PixelFlood.it - Ampu-tea (3)
I mille tasti necessari per muovere (male) la nostra mano robotica.

Non sono mai riuscita a concludere il procedimento con successo né a giocare a lungo, forse perché non ho mai preso sul serio la missione. Il fatto di avere un braccio meccanico che si rifiuta di assecondarci per partito preso abitua all’idea del fallimento e lo rende inevitabile. Si può provare e riprovare, ma è come rinchiudere il mare in un bicchiere: non ci sta, è un’impresa vana.

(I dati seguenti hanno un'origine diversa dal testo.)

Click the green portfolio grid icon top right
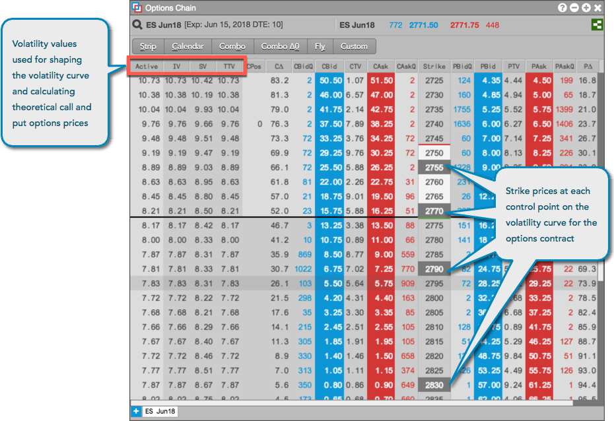 point(596,24)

Ampu-Tea è l’impresa vana della funzionalità motoria, e si possono anche elaborare le più astute strategie per fare questo benedetto tè inglese, ma non sarà fisicamente possibile. Si può anche, gradualmente, muovere il braccio sino allo scaffale delle tazze, modulare l’altezza e l’inclinazione del polso, provare a muovere pian piano le dita (c’è un tasto per ogni dito)… Niente, non va. Si tira un sospiro di sollievo per non aver fatto danno, e intanto il braccio vaga in giro imbizzarrito. “Press F5 to reset!”.
Tutto questo può essere divertente o ironicamente indisponente, ma non mi è mai risultato frustrante. Devo ammettere però che ho giocato solo quando stavo di buonumore e ho accuratamente evitato di avviarlo in giorni in cui ero preoccupata o giù di morale per il ritorno. Magari con quell’umore avrei giocato nello stesso modo, penso, ma mi sarei infastidita se avessi perso la tazza (son brava a prendere le tazze PRIMA che cada lo scaffalino, dopo tutti gli esercizi che ho fatto. Ma so fare solo quello.), e non avrei neanche tentato, così per sport, di prendere le bustine di tè o di spingere il pulsante del deposito del latte.

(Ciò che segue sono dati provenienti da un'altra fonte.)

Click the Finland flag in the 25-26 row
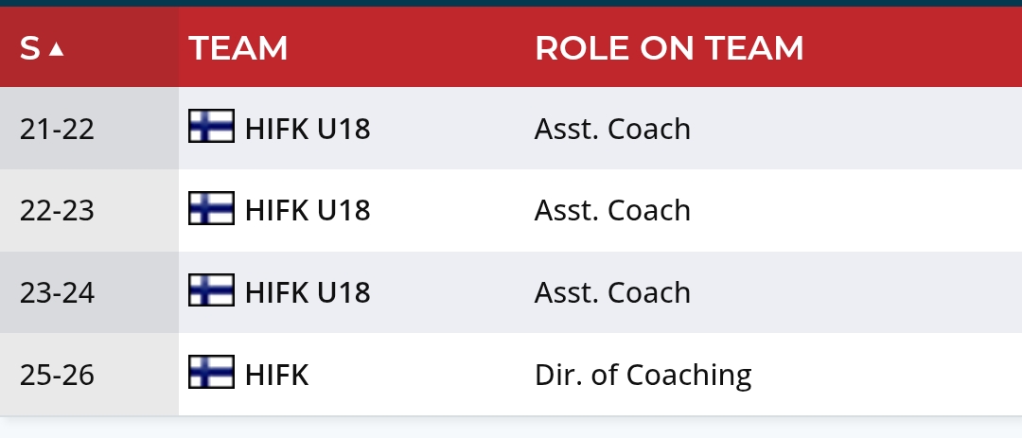1022x438 pixels. point(211,374)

PixelFlood.it - Ampu-tea (4)
Fai attenzione! Devi fare il tè, non spargere pezzi di protesi in giro! (facile, vero?)

Trovo buffo, poi, l’archievement “RAGE QUIT” (sgombera il tavolo da ogni oggetto), che ho tentato inutilmente di raggiungere più volte, rompendomi la mano, o che solo il 14% di tutti i giocatori su Steam sia riuscito a fare un tè e “servirlo”. Si deve davvero essere un appassionato del genere per arrivare a tanto, e io ero solo curiosa. Oppure si deve avere una disciplina e una costanza formidabili, che io non ho voluto dedicare a questo gioco dispettoso.
Vi consiglio di provarlo, e ricordate: press F5 to reset!